The team evaluated 70 ultrasound and MRI exams of 45 horses. Compared to MRI, they found that:

  • Ultrasound allowed veterinarians to diagnose DDFT tears with an 85% sensitivity (the ability of a test to correctly identify those with the ailment), 60% specificity (the ability of the test to correctly identify those without the injury), and 70% accuracy. With it they accurately diagnosed 36% of mild lesions, 74% of moderate lesions, and 100% of severe lesions;
  • For diagnosing NB effusion (swelling), ultrasound’s sensitivity was 65%, specificity was 69%, and accuracy was 67%;
  • For evaluating NB proliferation (excess tissue growth) its sensitivity was 47%, its specificity was 78%, and its accuracy was 61%;
  • Ultrasound allowed practitioners to diagnose CLS enlargement with had a 42% sensitivity, 78% specificity, and 61% accuracy; and
  • DDFT tearing below the navicular bone was evident on MRI in 27 limbs, 20 of which also had DDFT damage distal to (above) navicular bone that was apparent on both MRI and ultrasound.

Barrett noted that they did find what’s called a learning effect in one area—veterinarians’ accuracy in evaluating NB proliferation increased from 49% to 74% during the second half of the study, as they became familiar with the technique.

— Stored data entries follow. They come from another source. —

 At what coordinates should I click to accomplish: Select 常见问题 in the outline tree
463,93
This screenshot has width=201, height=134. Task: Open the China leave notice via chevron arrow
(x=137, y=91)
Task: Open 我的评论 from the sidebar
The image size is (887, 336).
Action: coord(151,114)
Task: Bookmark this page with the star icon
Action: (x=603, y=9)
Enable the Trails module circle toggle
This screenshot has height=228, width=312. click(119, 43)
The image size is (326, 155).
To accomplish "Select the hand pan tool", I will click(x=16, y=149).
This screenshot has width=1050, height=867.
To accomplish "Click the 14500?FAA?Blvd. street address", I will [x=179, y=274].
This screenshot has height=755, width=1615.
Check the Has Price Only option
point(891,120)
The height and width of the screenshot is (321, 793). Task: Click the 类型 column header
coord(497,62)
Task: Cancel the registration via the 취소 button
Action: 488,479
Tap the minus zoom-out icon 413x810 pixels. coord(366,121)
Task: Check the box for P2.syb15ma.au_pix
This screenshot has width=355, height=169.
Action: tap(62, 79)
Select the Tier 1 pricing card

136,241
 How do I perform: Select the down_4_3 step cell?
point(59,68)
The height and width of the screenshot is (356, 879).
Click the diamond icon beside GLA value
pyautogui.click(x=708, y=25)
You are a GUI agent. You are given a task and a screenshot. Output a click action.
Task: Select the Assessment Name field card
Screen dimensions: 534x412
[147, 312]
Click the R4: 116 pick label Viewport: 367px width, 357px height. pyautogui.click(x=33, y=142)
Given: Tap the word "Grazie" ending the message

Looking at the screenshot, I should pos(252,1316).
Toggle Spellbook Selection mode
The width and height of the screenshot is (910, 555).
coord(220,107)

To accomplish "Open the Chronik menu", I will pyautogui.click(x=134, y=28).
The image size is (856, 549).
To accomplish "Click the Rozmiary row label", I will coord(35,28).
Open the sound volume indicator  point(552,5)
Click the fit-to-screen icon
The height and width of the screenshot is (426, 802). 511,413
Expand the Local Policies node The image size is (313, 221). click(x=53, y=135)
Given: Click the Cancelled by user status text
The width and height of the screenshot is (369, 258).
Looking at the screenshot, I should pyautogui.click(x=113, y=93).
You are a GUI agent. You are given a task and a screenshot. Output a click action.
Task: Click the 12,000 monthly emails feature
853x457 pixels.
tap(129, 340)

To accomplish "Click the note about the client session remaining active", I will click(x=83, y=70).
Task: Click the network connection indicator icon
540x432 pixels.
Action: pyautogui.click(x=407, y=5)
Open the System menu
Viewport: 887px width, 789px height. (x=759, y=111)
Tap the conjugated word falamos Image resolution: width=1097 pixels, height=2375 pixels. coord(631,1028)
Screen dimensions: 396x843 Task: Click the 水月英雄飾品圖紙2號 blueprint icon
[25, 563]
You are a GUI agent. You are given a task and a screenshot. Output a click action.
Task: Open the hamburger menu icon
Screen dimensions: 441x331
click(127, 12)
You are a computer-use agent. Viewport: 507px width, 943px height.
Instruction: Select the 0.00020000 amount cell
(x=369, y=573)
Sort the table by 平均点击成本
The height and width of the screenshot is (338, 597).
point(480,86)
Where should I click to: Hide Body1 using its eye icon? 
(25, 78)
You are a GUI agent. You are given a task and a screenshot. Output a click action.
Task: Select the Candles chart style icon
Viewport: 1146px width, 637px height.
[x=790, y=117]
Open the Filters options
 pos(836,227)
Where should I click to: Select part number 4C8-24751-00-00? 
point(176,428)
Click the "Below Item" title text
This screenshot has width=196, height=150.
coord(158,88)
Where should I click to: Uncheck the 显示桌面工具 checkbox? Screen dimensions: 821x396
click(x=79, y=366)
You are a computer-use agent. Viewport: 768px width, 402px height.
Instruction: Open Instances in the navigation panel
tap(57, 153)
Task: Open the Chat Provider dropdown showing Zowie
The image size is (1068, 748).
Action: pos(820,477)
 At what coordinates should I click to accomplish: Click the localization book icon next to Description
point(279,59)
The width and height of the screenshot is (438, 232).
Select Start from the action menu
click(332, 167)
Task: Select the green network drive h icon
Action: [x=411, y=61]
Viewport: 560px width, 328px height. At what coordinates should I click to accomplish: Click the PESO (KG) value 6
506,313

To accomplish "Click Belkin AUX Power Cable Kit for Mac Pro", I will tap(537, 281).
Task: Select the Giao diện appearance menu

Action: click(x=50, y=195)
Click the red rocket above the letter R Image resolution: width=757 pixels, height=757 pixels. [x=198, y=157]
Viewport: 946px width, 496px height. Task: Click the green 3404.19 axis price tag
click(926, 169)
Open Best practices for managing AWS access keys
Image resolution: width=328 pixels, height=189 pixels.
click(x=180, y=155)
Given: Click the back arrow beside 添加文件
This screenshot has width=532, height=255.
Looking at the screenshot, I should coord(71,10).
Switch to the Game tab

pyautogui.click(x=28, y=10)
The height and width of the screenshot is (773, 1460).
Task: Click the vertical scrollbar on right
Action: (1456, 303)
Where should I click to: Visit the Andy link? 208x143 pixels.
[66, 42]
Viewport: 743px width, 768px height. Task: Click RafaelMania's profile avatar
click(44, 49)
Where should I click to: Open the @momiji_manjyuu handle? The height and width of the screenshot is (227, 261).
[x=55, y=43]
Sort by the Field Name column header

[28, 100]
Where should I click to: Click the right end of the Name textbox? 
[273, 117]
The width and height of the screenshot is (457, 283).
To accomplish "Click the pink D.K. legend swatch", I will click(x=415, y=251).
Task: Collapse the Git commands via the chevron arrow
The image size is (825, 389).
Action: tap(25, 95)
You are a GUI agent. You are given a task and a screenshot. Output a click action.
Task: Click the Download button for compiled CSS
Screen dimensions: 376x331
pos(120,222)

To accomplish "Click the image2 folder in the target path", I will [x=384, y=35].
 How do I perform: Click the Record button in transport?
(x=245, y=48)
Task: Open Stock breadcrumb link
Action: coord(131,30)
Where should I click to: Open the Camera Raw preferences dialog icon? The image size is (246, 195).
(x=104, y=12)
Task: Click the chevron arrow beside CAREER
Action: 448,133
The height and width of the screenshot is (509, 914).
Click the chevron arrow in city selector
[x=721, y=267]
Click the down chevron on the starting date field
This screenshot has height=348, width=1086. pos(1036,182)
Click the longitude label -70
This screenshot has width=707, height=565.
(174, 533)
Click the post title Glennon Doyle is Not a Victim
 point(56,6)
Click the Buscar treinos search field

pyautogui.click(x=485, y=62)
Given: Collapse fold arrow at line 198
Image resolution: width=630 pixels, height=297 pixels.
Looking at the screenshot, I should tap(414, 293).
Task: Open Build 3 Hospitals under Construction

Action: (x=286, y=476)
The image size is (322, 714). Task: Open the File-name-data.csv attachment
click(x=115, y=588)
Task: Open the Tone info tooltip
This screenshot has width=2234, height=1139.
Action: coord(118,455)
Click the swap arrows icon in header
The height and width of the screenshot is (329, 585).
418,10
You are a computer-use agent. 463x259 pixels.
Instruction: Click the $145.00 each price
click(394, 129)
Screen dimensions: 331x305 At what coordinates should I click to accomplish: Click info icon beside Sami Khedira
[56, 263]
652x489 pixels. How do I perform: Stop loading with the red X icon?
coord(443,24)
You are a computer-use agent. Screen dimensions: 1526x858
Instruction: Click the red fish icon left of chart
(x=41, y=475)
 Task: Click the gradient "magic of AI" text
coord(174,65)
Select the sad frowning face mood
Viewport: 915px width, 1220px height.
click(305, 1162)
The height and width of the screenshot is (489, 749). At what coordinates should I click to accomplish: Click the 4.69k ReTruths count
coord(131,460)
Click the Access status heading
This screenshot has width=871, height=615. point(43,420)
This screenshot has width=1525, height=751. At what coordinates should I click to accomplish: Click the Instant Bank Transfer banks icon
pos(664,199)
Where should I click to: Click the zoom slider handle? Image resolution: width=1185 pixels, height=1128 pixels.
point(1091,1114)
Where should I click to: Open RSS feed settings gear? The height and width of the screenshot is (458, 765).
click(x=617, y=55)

She also cautioned that it’s common for horses to sustain both soft-tissue and bony injuries within the hoof simultaneously, and it can be difficult to differentiate them on ultrasound.

Ultimately, Barrett said, the team determined that ultrasound is a useful screening tool for assessing DDFT lesions, especially moderate to severe ones and those that occur above the navicular bone, but it could cause veterinarians to underestimate NB and CSL lesions.

“There are just going to be some lesions we aren’t going to detect using ultrasound,” she said. “Those are the inherent limitations of ultrasound and limitations of imaging within the hoof capsule.”